How to prove this? I cannot. It is for my critics to prove they’ve seen the WOTP and know how it is to be estimated. But I can at least ask some questions about it. From any attempt to answer them it may emerge that in our WOTP hunt we are seeking many different things: things which may not in fact, and in some cases cannot in principle, reside in any single entity.

(1) Does the WOTP translate into choosing (a) decisions a government should take, or (b) the individuals who should be appointed to take them?

(2) If the answer to (1) is ‘both’, yet (b) ends up in conflict with (a) — i.e. the elected decision-makers want to take decisions the electors don’t like — which does the WOTP think should defer to which?
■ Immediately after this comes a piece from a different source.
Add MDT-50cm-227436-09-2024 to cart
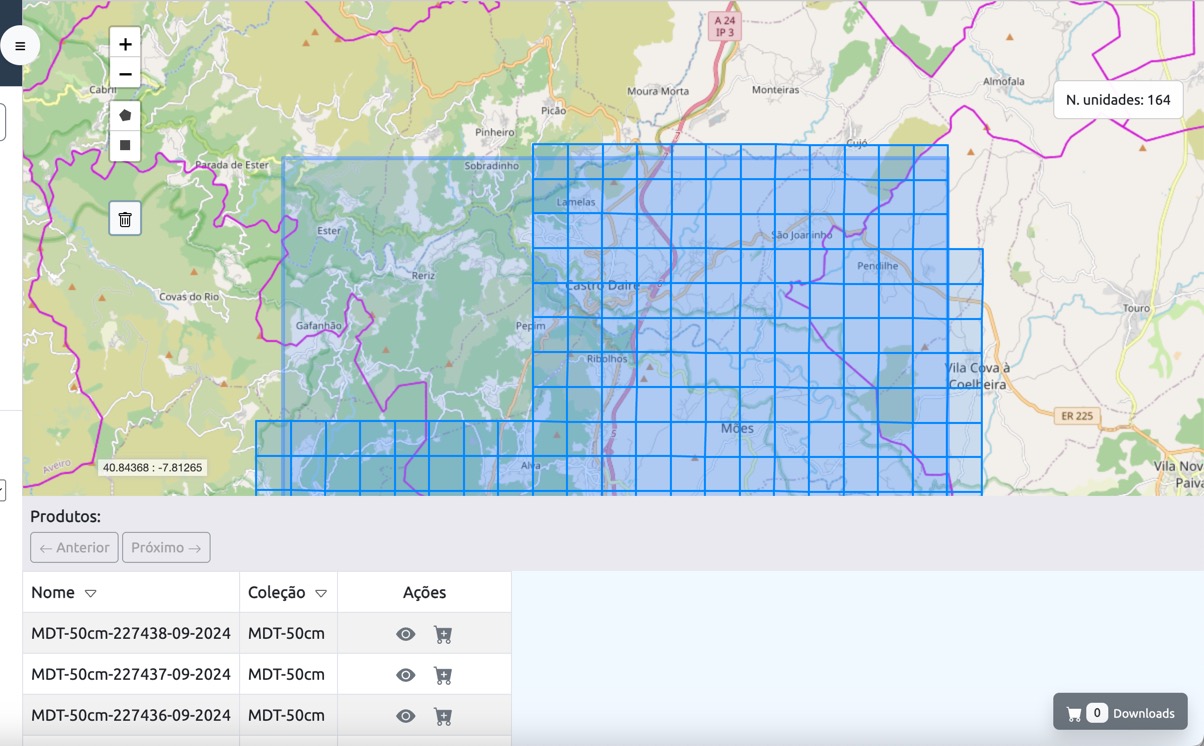This screenshot has width=1204, height=746. 443,716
(3) If 25 per cent of the people want person P to be mayor/president/prime minister, 35 per cent want person Q, and 40 per cent want person R, what truly proportional system of representation can translate this into the selection of a candidate backed by the WOTP?

(4) If Tories believe the WOTP is best expressed by first-past-the-post when electing an MP, why do they select their parliamentary candidates by a version of the alternative vote system?
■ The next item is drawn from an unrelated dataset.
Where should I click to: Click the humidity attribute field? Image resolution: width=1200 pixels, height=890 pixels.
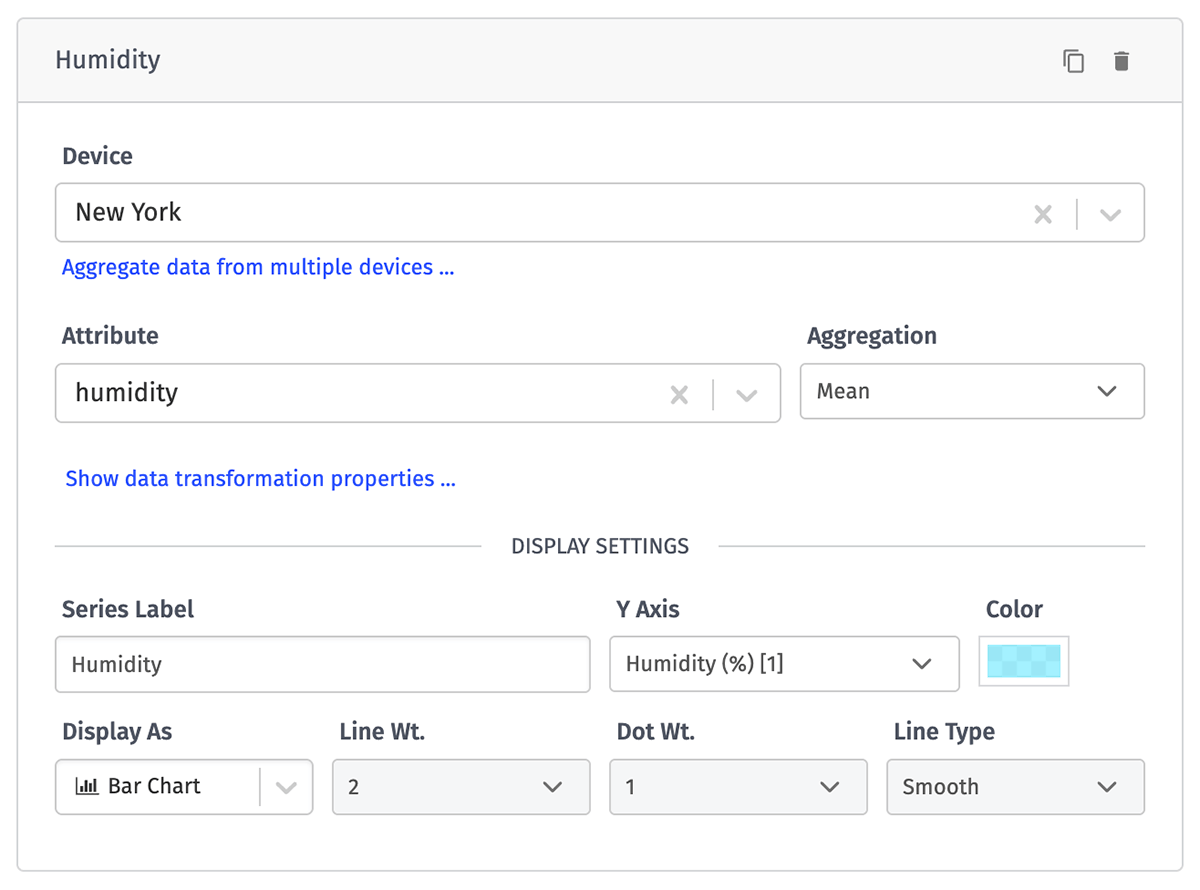point(360,393)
(5) If Liberal Democrats think the WOTP is best expressed by a proportional system of parliamentary elections, why should the parliamentarians thus chosen then help choose their own party leaders by an alternative vote system?

(6) If representing the WOTP demands (as Lib Dems believe) that parties’ representation in the Commons should be proportionate to the votes cast, how can it be fair that in what these MPs are elected to do (as opposed to what they’re elected to be) — to vote for or against particular policies — votes cast for a losing proposition in a Commons Division Lobby are entirely wasted votes, without impact on the policy chosen? How can the WOTP be fairly represented when a decision is binary — i.e. yes or no?

(7) If the WOTP is divided on what kind of voting system we should choose, why in a referendum should supporters of the winning proposal get all of what they wanted while supporters of the losing one get none?

(8) Imagine three possible voting systems, put in a referendum: (a) Status Quo; (b) Alternative Vote; and (c) Proportional Representation. And say none of these three obtains an absolute majority. There will then be an absolute majority against any one of the three. So what’s the WOTP?

Taken literally and mathematically, the WOTP only ever exists when the people are virtually unanimous. Yet any historian will protest — and I concede — that there is such a thing as zeitgeist. A very strong popular demand for or against something (or someone) can sometimes be felt in the very wind. Unfortunately for WOTPists, however, this cannot be calculated mathematically. It is the strength of popular surges, at least as much as the numbers, that makes currents of opinion what they are, and I doubt there was ever a numerical majority for the French Revolution. Two votes, one cast by a voter who’s all but undecided, and the other by a voter who’s passionately engaged, carry the same weight — but is it the WOTP that intensity as well as numbers should be taken into account when calculating the WOTP?

You tell me. Or join me in taking a machete to this maze, and confront what, once confronted, is the obvious: that different voters want different things with differing degrees of intensity; some can be reconciled; some are susceptible to compromise; some involve the complete overruling of a minority. Turning this subtle miscellany into structures of government that are to some degree responsive to the electorate yet capable of producing a decisive government (and even, where necessary, a temporarily unpopular government) requires us all to come down from our high horses of democratic absolutism.

It’s a mess. There are no absolutes. This is the beginning of constitutional wisdom.